Prompt - From the line containing "Task: Toggle the PWR switch contact" through the last line of the records below, output every line exactly, both ends included, except the pictures.

Records shown -
--- START ---

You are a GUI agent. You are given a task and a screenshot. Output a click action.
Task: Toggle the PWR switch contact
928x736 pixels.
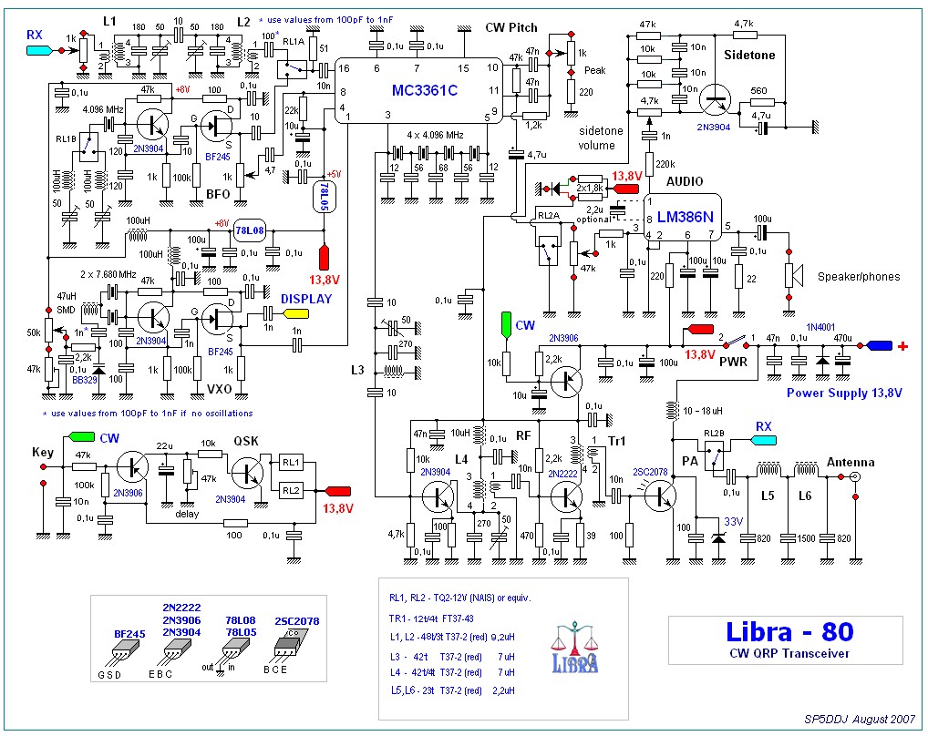point(737,341)

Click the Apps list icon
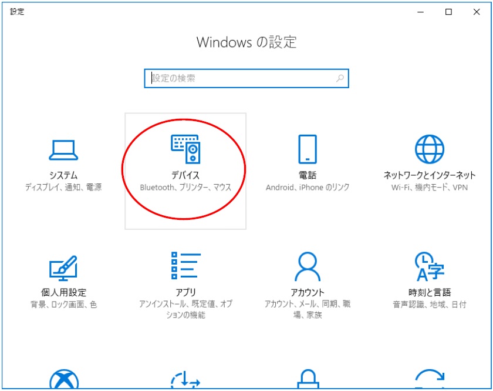coord(185,266)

--- END ---

Answer below -
Task: Toggle the PWR switch contact
928x736 pixels.
point(737,341)

Click the Apps list icon
coord(185,266)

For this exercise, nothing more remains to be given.